OTC typically flushes hotels with customers in downtown, the Galleria area and even as far north as The Woodlands, which houses corporate energy offices, said Nick Massad III, vice presiacross dent of development for American Liberty Hospitality, which operates a dozen hotels in the Houston area.
But rooms blocked off for OTC aren’t panning out into many actual bookings, he said. What he and other hotel owners had looked forward to — the moment when OTC gave way to a robust convention season — is not happening.
Revenues and staffing levels his hotels are still down between 30 and 40 percent from before the pandemic, he said.
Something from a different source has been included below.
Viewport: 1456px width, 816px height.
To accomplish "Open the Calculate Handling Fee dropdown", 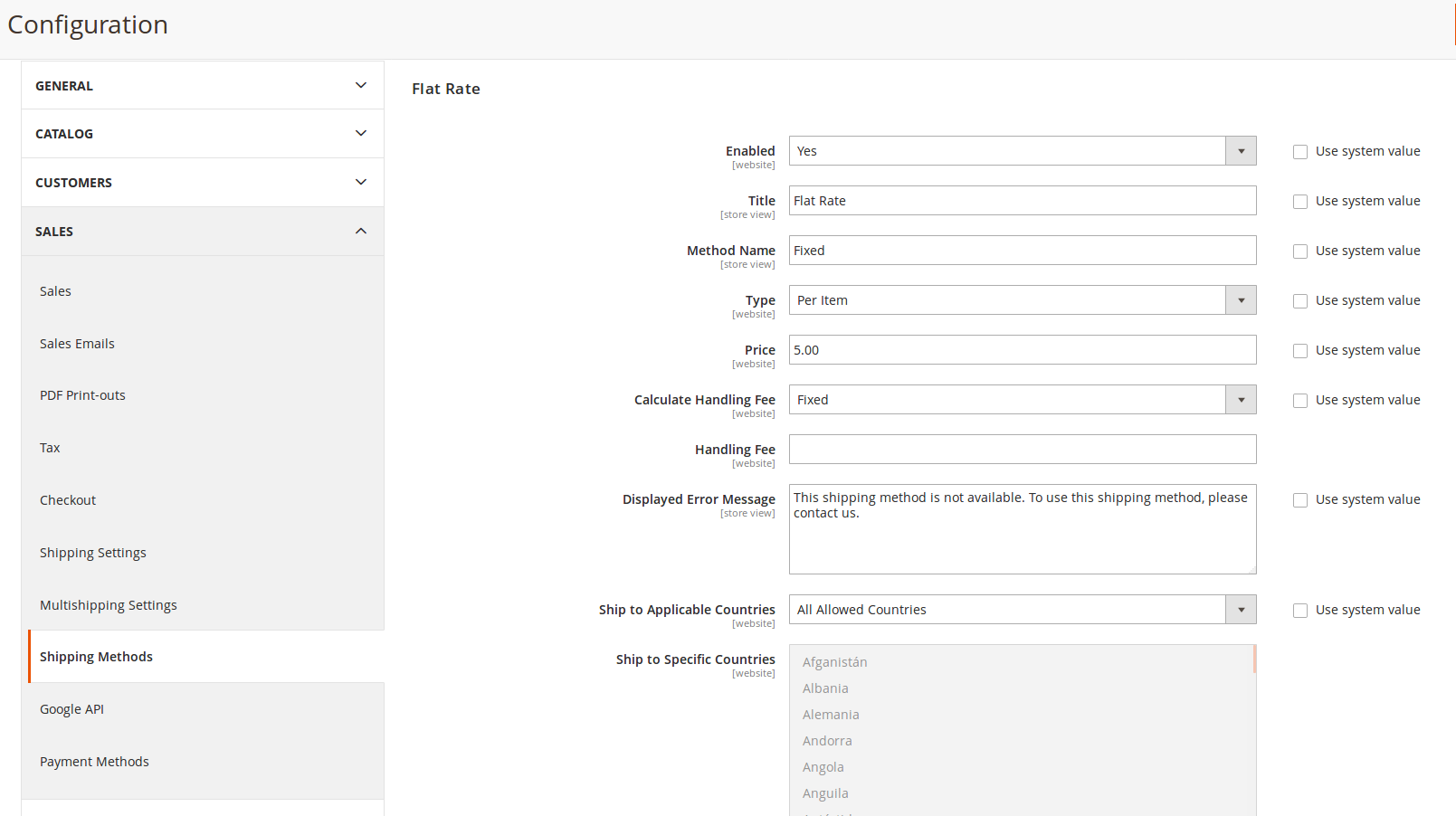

Food and beverage hubs inside his hotels are either closed or running at reduced levels. The weak OTC showing so far is not doing anything to change that.
“It’s going to push a lot of operators to question whether or not they’re going to turn back on all of the full services at their operation,” Massad said.
OTC is just the beginning of Massad’s worries. Last week, Amazon canceled a conference that had blocked off nearly 400 of his rooms later this month. Walmart postponed a September event expected to draw around 10,000 to Houston.
Massad is looking ahead at the back half of 2021 and is concerned about what he’s seeing.
He’s worried, too, about the World Petroleum Congress, a quadrennial event slated to bring 10,000 largely international guests to Houston in December. If the recent rise in COVID cases prolongs border and travel restrictions, he fears the conference could take a blow.
“There’s a cost to our caution,” he said. “Not saying it’s wrong, but it’s a big cost every week we wait.”
Suzanne Neufang, CEO of the Global Business Travel Association, a trade group, said travel restrictions hampering events such as OTC are out of date and fail to recognize the vast majority of business travelers are vaccinated.
The association is calling on federal leaders to review these policies, especially in cases where countries permit vaccinated Americans to enter but the U.S. is not reciprocating.
“We’re asking them to follow the science, reciprocate and set the guidelines in place for what would be allowable travel inbound because we do know businesses are hurt by this,” she said.
Energy conventions such as OTC and the World Petroleum Congress are big for the Houston hospitality industry because they generate so much spending, Massad said.
“It’s not just room sales,” he said. “These are businesspeople who are doing business the entire time they’re here — breakfast, lunch, events. We get to sell them everything because they need so much.”